### Input records:
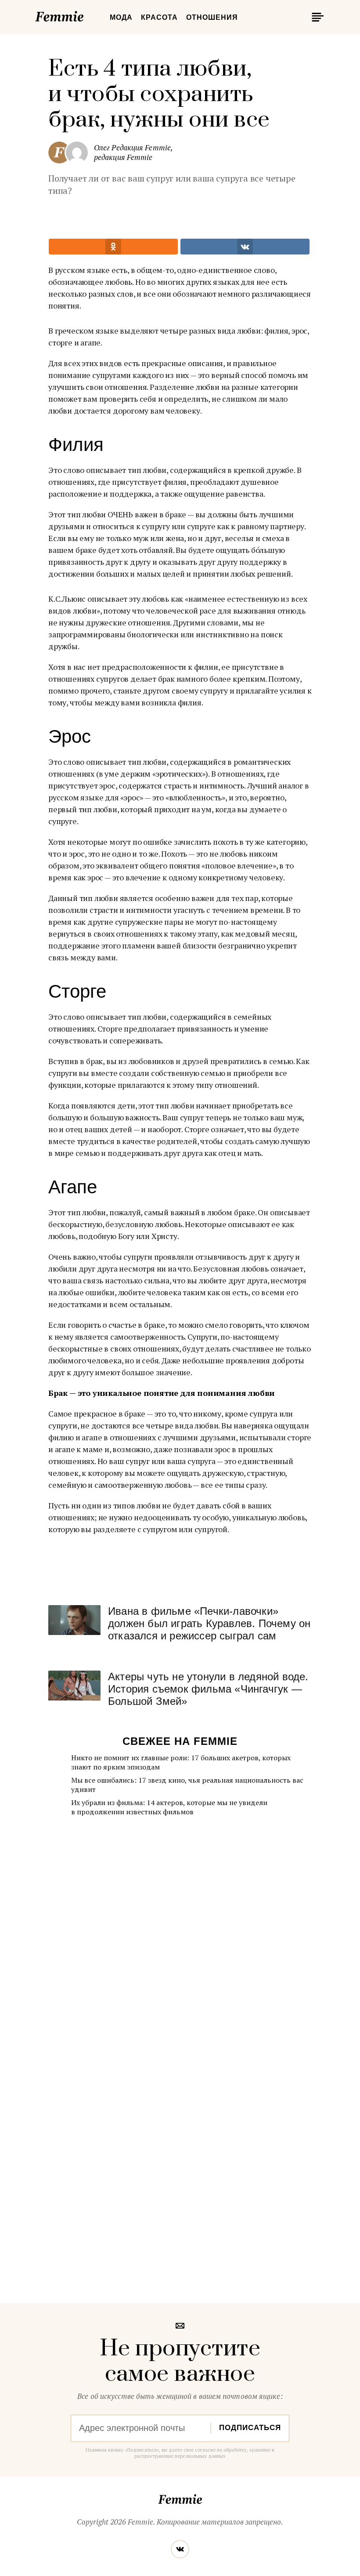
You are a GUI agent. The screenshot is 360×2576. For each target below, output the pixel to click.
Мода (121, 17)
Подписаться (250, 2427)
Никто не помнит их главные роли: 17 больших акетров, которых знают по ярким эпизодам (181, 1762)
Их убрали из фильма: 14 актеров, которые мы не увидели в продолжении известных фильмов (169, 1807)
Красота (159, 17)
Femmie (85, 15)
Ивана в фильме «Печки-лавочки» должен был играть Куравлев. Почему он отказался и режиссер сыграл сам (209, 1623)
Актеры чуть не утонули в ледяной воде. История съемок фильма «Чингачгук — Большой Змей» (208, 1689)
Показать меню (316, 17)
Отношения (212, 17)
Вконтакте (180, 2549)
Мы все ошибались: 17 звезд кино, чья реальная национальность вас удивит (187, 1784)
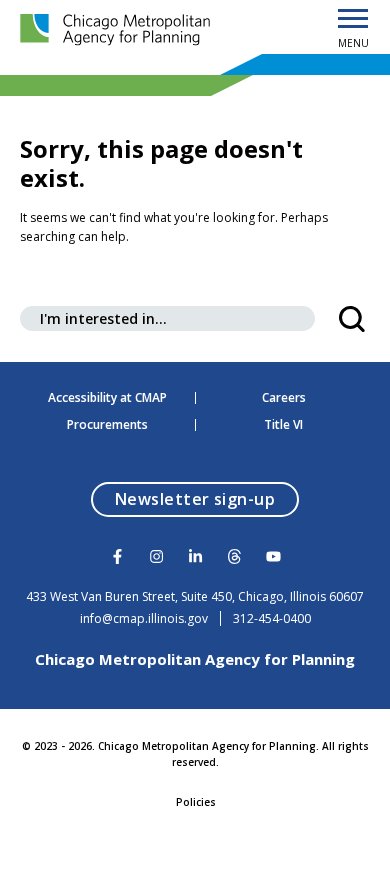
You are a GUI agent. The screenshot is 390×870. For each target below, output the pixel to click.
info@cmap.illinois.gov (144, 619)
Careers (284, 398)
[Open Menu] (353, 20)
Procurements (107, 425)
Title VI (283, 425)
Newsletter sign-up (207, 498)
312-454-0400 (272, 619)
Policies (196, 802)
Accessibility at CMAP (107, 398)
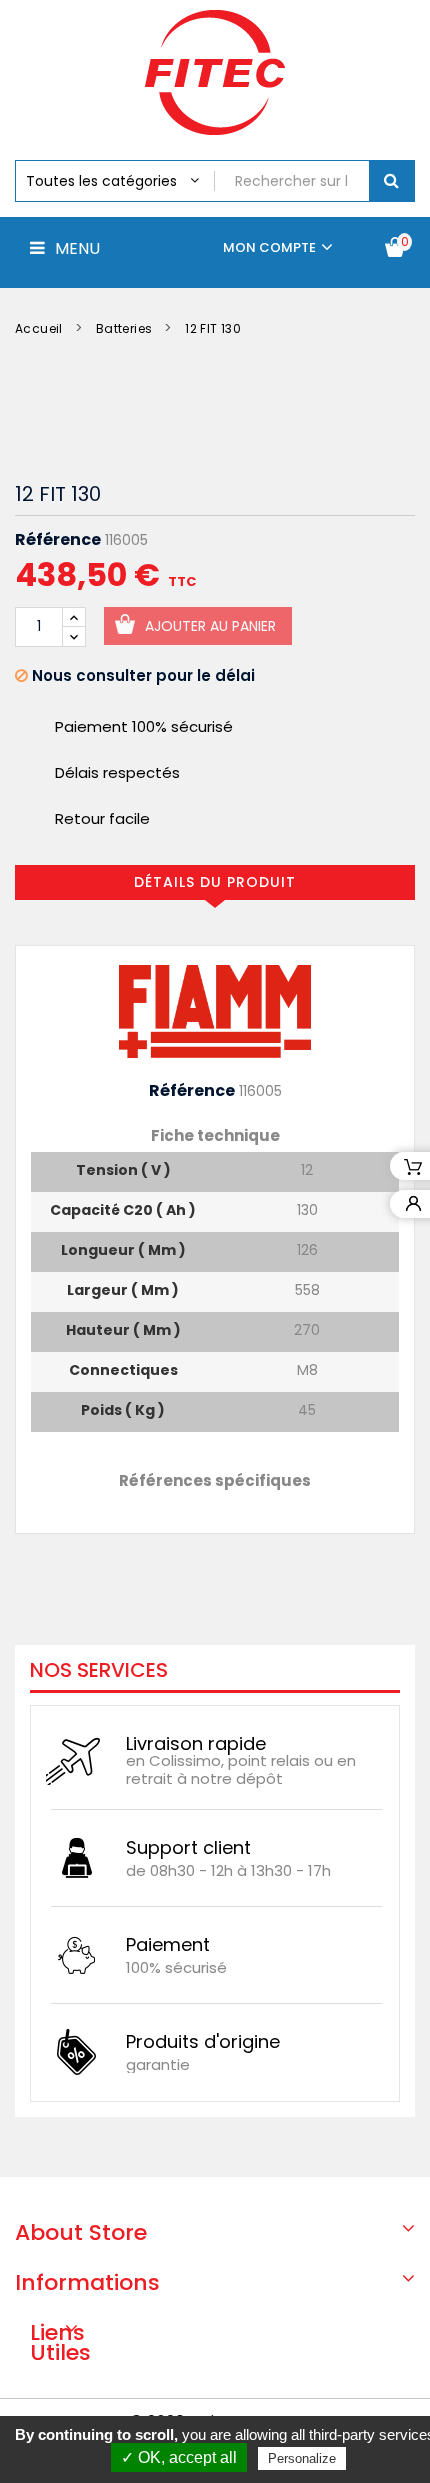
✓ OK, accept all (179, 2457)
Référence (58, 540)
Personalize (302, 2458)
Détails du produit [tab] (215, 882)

### Action item:
If a line in the listing contains the string "each", copy it.

### Answer below:
You are a GUI agent. The screenshot is 360×2576. For each target below, output the pixel to click.
You are a GUI agent. The screenshot is 390×870. For each target below, output the pixel to click.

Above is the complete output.